The quotation from Keynes appears in volume XIII of the Collected Works of John Maynard Keynes, edited by Donald Moggridge and published in 1973 (pp. 469-471). Here's a fuller quotation from the passage, both worth reading for itself, and also to give some context:
When we write economic theory, we write in a quasi-formal style; and there can be no doubt, in spite of the disadvantages, that this is our best available means of conveying our thoughts to one another. But when an economist writes in a quasi-formal style, he is composing neither a document verbally complete and exact so as to be capable of a strict legal interpretation, nor a logically complete proof. Whilst it is his duty to make his premises and his use of terms as clear as he can, he never states all his premises and his definitions are not perfectly clear-cut. He never mentions all the qualifications necessary to his conclusions. He has no means of stating, once and for all, the precise level of abstraction on which he is moving, and he does not move on the same level all the time. It is, I think, of the essential nature of economic exposition that it gives, not a complete statement, which, even if it were possible, would be prolix and complicated to the point of obscurity but a sample statement, so to speak, out of all the things which could be said, intended to suggest to the reader the whole bundle of associated ideas, so that, if he catches the bundle, he will not in the least be confused or impeded by the technical incompleteness of the mere words which the author has written down, taken by themselves. 

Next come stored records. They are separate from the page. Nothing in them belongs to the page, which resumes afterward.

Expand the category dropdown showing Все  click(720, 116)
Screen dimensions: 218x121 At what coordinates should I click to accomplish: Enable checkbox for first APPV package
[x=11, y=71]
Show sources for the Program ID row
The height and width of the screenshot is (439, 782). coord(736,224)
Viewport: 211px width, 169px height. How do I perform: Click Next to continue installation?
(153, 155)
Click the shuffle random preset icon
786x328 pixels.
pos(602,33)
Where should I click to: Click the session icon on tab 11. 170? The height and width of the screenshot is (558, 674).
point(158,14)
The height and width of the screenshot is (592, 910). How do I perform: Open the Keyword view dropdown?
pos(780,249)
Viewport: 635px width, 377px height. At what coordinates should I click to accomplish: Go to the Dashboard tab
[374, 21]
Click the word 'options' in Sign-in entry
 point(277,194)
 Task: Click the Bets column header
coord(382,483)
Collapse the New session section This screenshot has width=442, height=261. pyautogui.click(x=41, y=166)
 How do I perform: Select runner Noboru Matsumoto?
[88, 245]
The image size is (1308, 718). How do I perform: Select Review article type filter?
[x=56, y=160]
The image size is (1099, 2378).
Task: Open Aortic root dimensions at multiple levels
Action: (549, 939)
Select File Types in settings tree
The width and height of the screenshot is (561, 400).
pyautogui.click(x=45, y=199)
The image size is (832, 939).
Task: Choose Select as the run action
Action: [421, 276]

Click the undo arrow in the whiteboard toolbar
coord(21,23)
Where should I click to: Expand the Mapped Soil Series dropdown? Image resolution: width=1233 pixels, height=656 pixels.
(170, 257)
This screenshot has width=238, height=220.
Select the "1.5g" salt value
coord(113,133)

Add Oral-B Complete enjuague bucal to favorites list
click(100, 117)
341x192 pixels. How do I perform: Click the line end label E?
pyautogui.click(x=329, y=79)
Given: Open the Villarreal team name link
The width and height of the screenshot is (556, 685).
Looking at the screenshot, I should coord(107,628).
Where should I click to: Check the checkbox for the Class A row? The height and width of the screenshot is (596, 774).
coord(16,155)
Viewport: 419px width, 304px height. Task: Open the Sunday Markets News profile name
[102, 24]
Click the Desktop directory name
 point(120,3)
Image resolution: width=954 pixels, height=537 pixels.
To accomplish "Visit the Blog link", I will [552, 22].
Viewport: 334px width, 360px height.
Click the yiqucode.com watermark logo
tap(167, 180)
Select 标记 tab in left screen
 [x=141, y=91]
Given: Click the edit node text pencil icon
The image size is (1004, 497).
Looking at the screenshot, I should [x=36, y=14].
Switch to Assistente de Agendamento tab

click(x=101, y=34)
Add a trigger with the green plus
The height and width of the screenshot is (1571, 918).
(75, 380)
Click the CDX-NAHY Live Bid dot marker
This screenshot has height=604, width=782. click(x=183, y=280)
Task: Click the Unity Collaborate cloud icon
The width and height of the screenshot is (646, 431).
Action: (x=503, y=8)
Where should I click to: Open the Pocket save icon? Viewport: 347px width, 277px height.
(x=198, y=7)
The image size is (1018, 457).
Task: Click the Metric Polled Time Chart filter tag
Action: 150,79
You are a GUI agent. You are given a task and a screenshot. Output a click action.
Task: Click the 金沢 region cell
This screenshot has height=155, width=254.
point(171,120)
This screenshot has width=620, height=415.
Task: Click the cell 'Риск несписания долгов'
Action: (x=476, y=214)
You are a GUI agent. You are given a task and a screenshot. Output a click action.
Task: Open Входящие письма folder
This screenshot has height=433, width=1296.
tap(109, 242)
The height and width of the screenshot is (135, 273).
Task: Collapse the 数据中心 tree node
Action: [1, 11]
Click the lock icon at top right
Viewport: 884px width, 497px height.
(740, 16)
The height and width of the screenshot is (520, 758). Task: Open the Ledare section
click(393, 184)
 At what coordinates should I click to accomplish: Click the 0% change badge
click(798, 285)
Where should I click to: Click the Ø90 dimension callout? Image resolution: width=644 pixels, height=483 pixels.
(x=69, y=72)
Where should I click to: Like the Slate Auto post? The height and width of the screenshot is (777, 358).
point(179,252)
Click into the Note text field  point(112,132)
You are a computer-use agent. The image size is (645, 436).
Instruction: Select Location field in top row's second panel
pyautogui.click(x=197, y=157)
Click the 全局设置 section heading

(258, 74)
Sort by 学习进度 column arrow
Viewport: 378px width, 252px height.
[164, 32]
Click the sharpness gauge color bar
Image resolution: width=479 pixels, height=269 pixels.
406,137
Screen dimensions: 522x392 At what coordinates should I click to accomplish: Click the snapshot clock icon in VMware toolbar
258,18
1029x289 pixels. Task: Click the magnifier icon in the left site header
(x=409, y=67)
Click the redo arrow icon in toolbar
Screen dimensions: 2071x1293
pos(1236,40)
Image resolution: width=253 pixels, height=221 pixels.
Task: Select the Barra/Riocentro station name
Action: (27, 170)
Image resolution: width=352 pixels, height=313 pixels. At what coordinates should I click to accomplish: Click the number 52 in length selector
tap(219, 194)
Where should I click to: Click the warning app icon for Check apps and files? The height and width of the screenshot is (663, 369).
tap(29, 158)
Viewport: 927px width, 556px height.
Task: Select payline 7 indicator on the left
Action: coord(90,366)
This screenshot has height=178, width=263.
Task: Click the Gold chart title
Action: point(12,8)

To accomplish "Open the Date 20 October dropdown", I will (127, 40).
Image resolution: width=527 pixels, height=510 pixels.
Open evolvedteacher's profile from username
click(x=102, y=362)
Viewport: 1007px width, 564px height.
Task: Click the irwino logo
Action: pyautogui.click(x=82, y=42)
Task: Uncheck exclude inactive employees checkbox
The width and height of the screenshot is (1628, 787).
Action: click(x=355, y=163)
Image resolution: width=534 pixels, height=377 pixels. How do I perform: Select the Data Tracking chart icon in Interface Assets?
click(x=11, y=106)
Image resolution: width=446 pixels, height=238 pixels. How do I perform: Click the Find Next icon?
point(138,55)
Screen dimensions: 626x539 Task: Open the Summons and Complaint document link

This means, on the one hand, that an economic writer requires from his reader much goodwill and intelligence and a large measure of co-operation; and, on the other hand, that there are a thousand futile, yet verbally legitimate, objections which an objector can raise. In economics you cannot convict your opponent of error; you can only convince him of it. And, even if you are right, you cannot convince him, if there is a defect in your own powers of persuasion and exposition or if his head is already so filled with contrary notions that he cannot catch the clues to your thought which are trying to throw to him. 
The results is that much criticism, which has verbal justification in what the author has written, is nevertheless altogether futile and maddeningly irritating; for it merely indicates that the minds of authors and reader have failed to meet. ....
I ask forgiveness, therefore, if I have failed in the necessary goodwill and intellectual sympathy when I criticise; and to those minds to which, for whatever reasons, my ideas do not find an easy entry, I offer the assurance in advance that they will not find it difficult, where the country to be traversed is so extensive and complicated, to discover reasons which will seem to them adequate, for refusing to follow. Time rather than controversy ... will sort out the true from the false.